Items from a data source
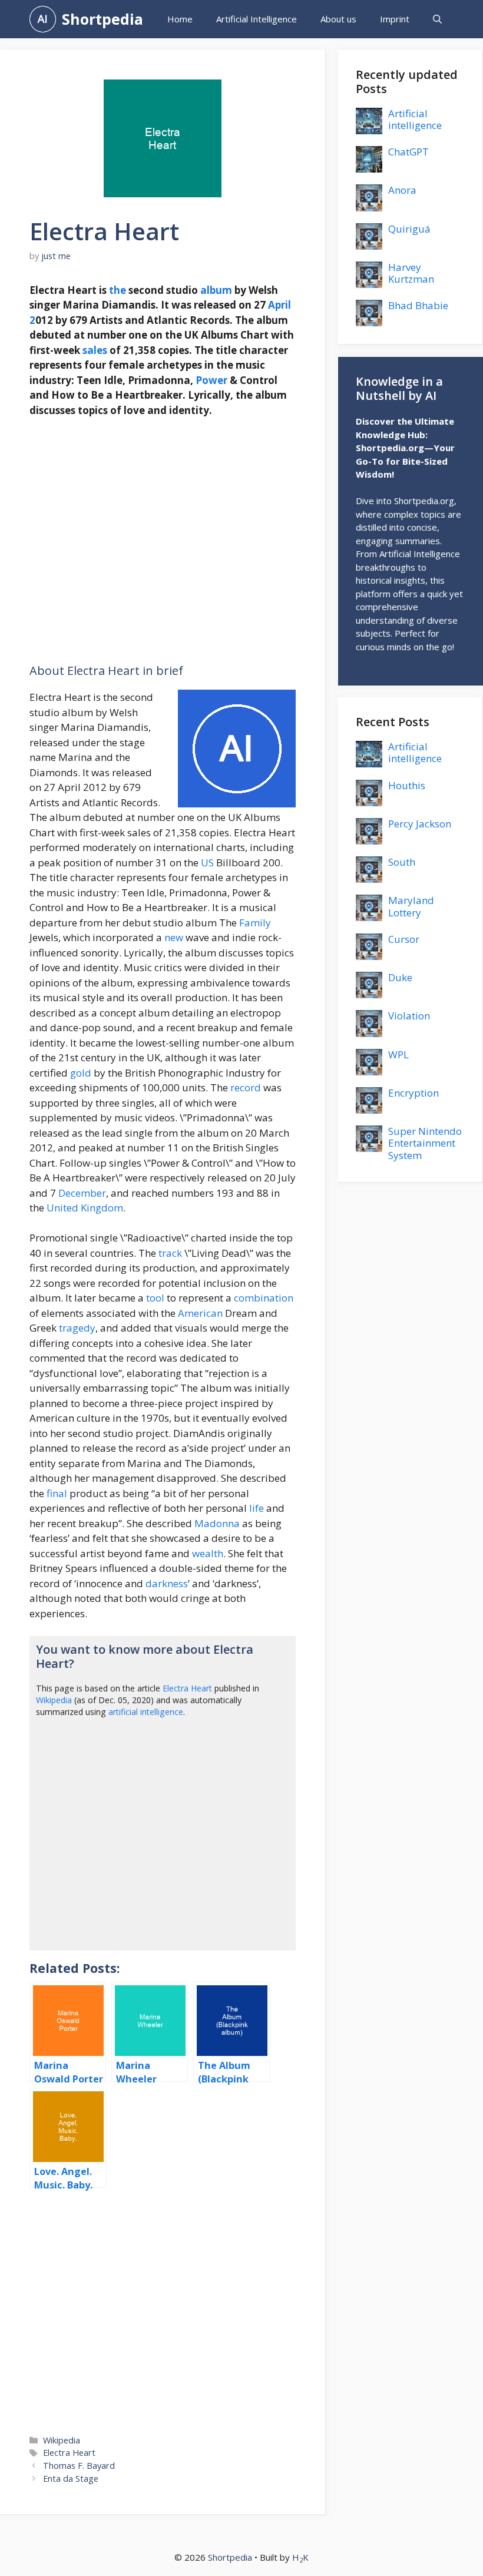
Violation (409, 1015)
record (245, 1087)
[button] (437, 19)
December (82, 1193)
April (279, 305)
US (207, 862)
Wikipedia (54, 1700)
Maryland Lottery (411, 906)
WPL (398, 1054)
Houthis (406, 785)
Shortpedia (102, 19)
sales (94, 350)
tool (155, 1297)
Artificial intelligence (415, 119)
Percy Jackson (419, 823)
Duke (400, 977)
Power (211, 380)
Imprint (394, 19)
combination (263, 1297)
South (401, 862)
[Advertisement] (162, 541)
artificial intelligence (145, 1711)
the (117, 290)
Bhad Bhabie (418, 305)
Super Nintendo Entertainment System (425, 1143)
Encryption (413, 1093)
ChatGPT (408, 151)
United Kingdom (85, 1207)
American (200, 1313)
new (173, 937)
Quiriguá (409, 229)
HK (300, 2557)
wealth (207, 1553)
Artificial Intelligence (256, 19)
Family (255, 922)
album (216, 290)
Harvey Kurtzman (411, 273)
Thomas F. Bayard (79, 2465)
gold (80, 1073)
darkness (166, 1583)
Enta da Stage (70, 2478)
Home (180, 19)
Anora (402, 190)
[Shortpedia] (42, 19)
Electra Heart (187, 1688)
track (170, 1253)
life (256, 1508)
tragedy (77, 1328)
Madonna (217, 1523)
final (57, 1493)
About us (338, 19)
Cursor (403, 939)
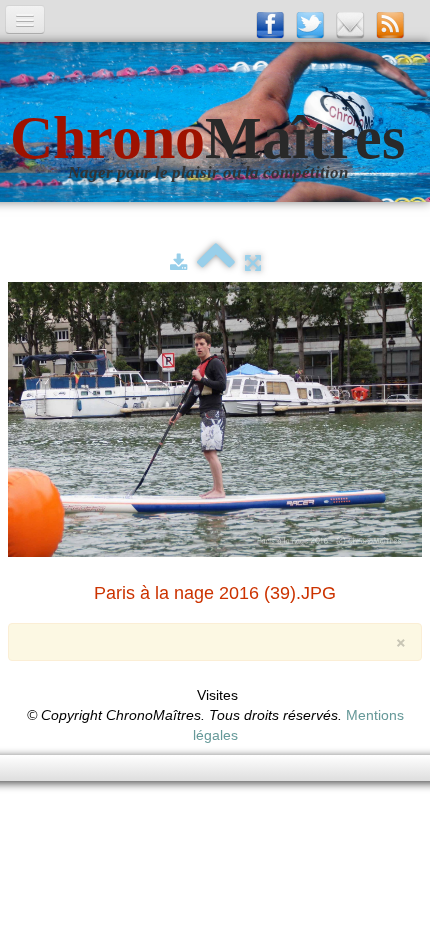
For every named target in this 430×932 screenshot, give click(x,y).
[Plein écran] (253, 263)
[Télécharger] (178, 263)
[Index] (216, 263)
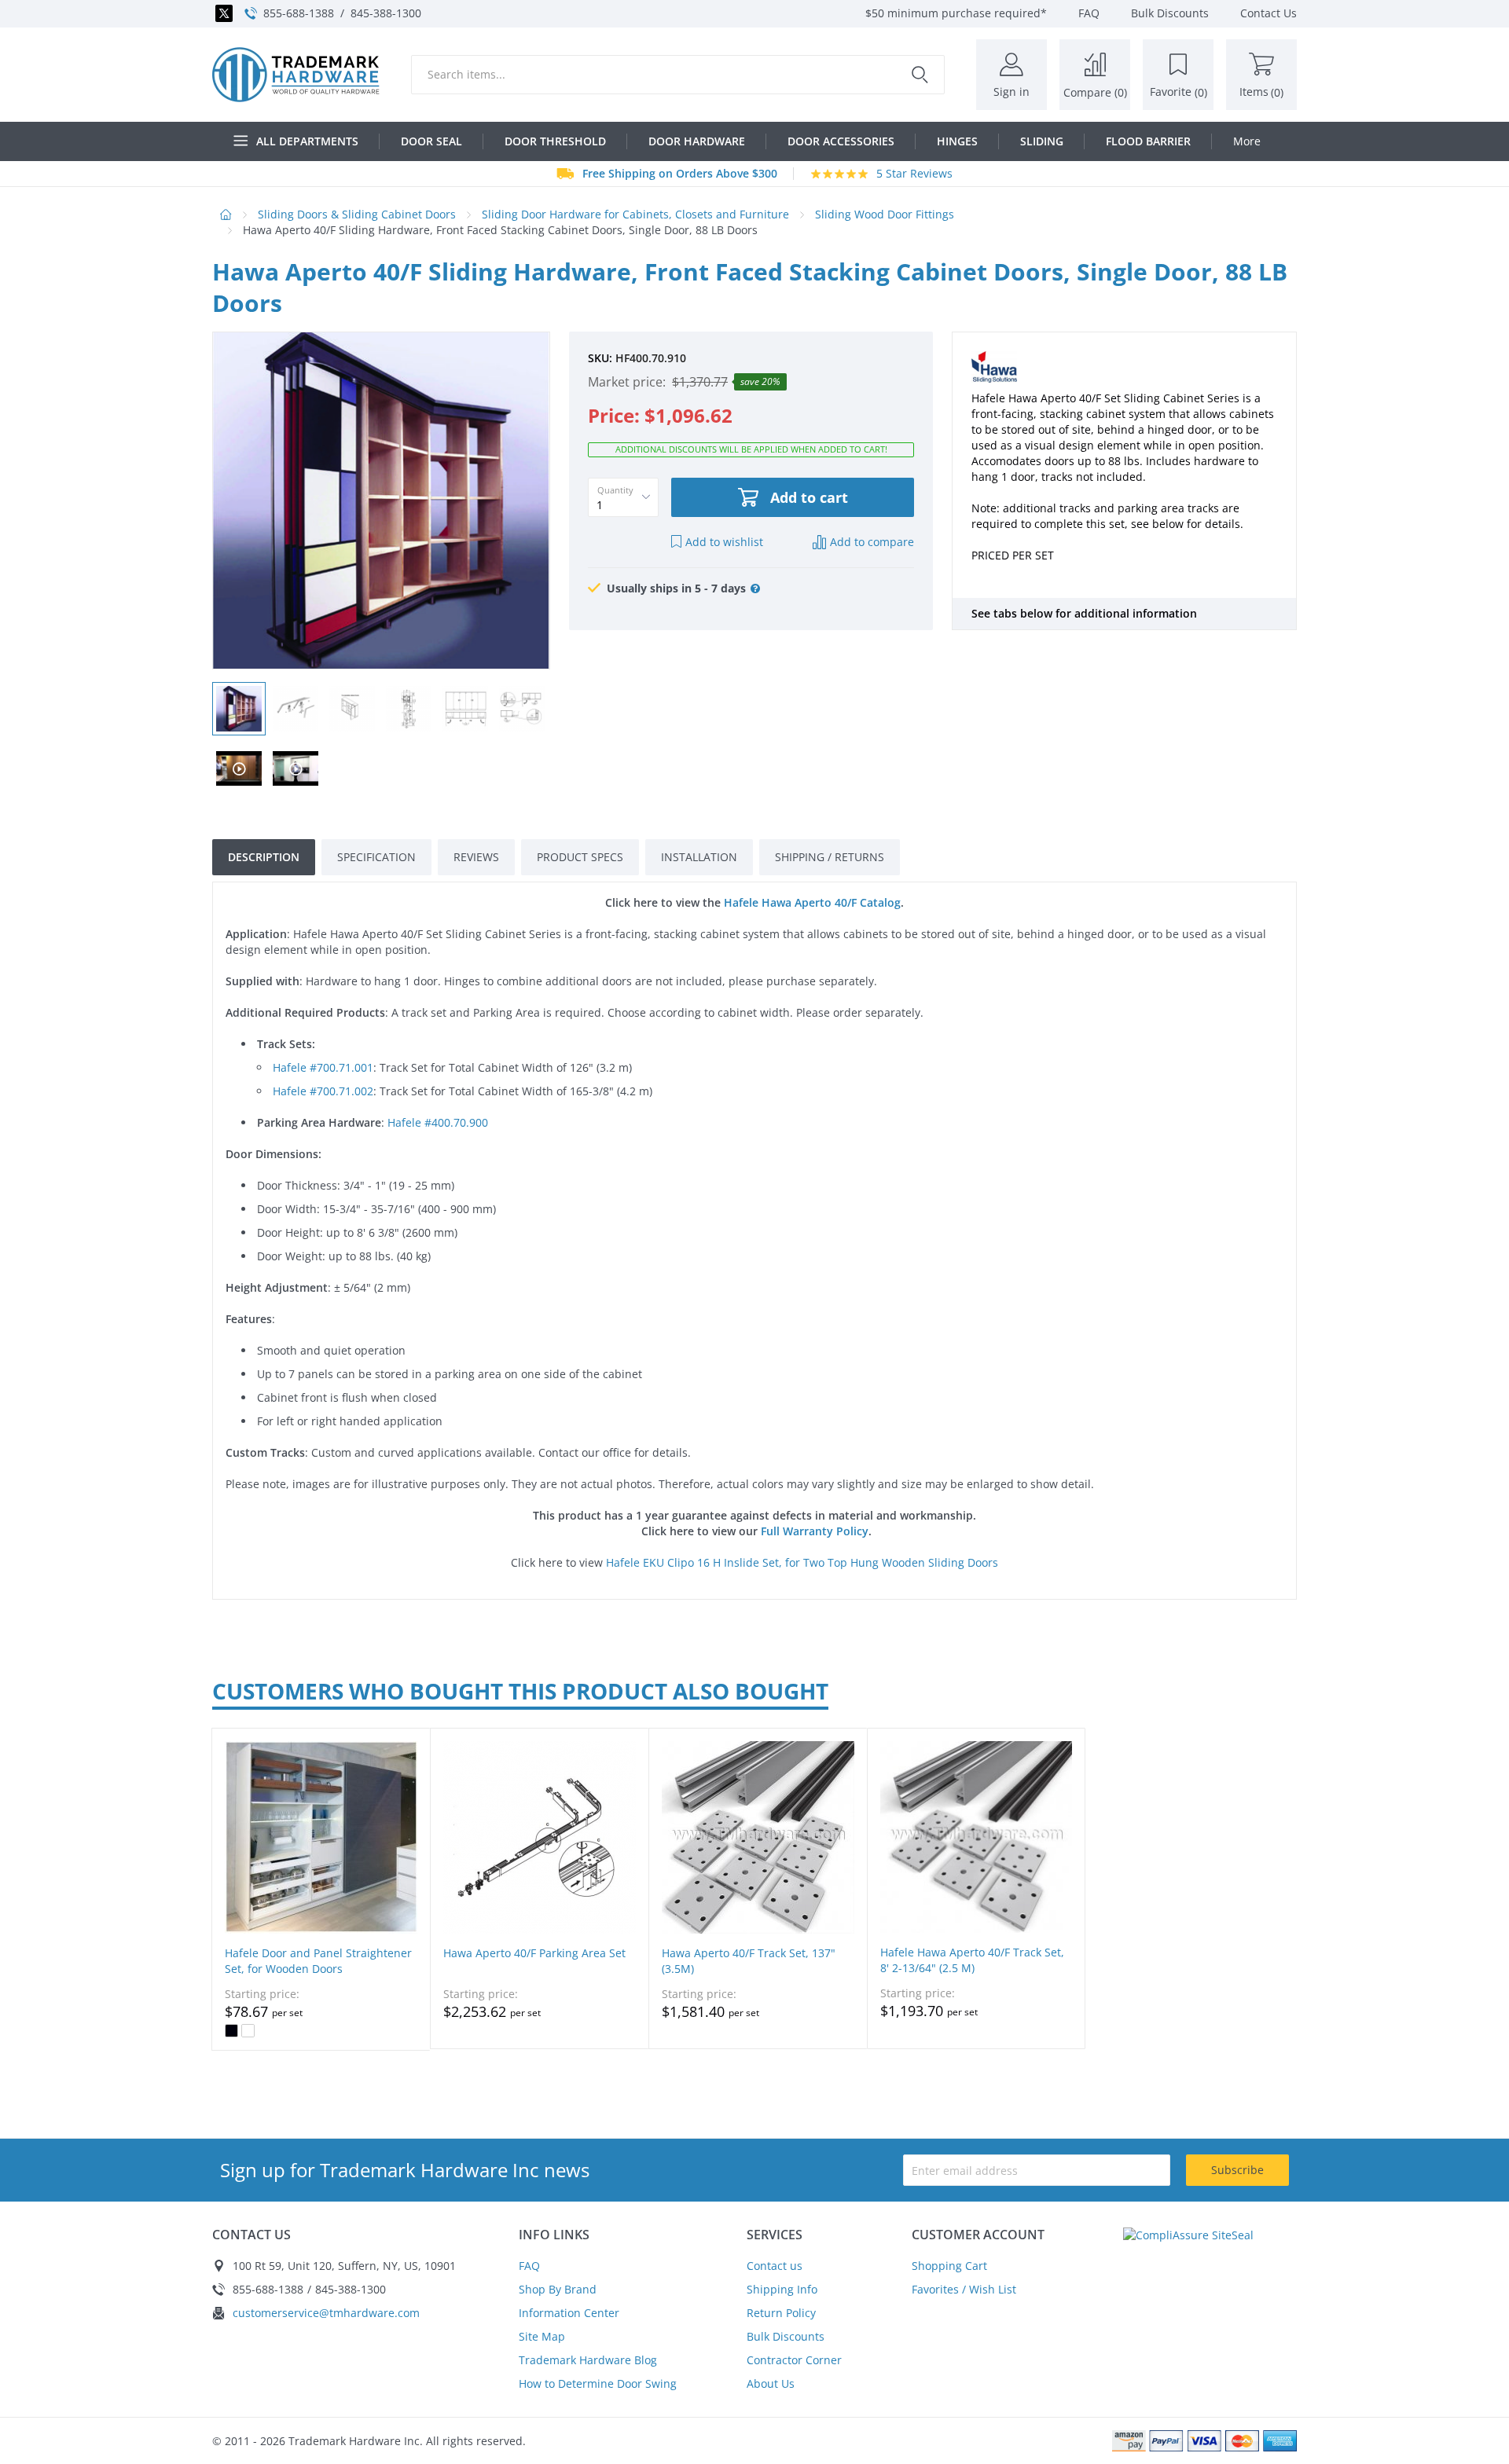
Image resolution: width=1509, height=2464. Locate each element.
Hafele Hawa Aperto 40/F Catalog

Task directions:
Each entry should be repeated exactly as it appears; the pictures stay out.

Result of the exercise:
Violation (409, 1015)
record (245, 1087)
[button] (437, 19)
December (82, 1193)
April (279, 305)
US (207, 862)
Wikipedia (54, 1700)
Maryland Lottery (411, 906)
WPL (398, 1054)
Houthis (406, 785)
Shortpedia (102, 19)
sales (94, 350)
tool (155, 1297)
Artificial intelligence (415, 119)
Percy Jackson (419, 823)
Duke (400, 977)
Power (211, 380)
Imprint (394, 19)
combination (263, 1297)
South (401, 862)
[Advertisement] (162, 541)
artificial intelligence (145, 1711)
the (117, 290)
Bhad Bhabie (418, 305)
Super Nintendo Entertainment System (425, 1143)
Encryption (413, 1093)
ChatGPT (408, 151)
United Kingdom (85, 1207)
American (200, 1313)
new (173, 937)
Quiriguá (409, 229)
HK (300, 2557)
wealth (207, 1553)
Artificial Intelligence (256, 19)
Family (255, 922)
album (216, 290)
Harvey Kurtzman (411, 273)
Thomas F. Bayard (79, 2465)
gold (80, 1073)
darkness (166, 1583)
Enta da Stage (70, 2478)
Home (180, 19)
Anora (402, 190)
[Shortpedia] (42, 19)
Electra Heart (187, 1688)
track (170, 1253)
life (256, 1508)
tragedy (77, 1328)
Madonna (217, 1523)
final (57, 1493)
About us (338, 19)
Cursor (403, 939)
For every named target in this 430×932 screenshot, give click(x,y).
[Plein écran] (253, 263)
[Télécharger] (178, 263)
[Index] (216, 263)
Image resolution: width=1509, height=2464. Locate each element.
Hafele Hawa Aperto 40/F Catalog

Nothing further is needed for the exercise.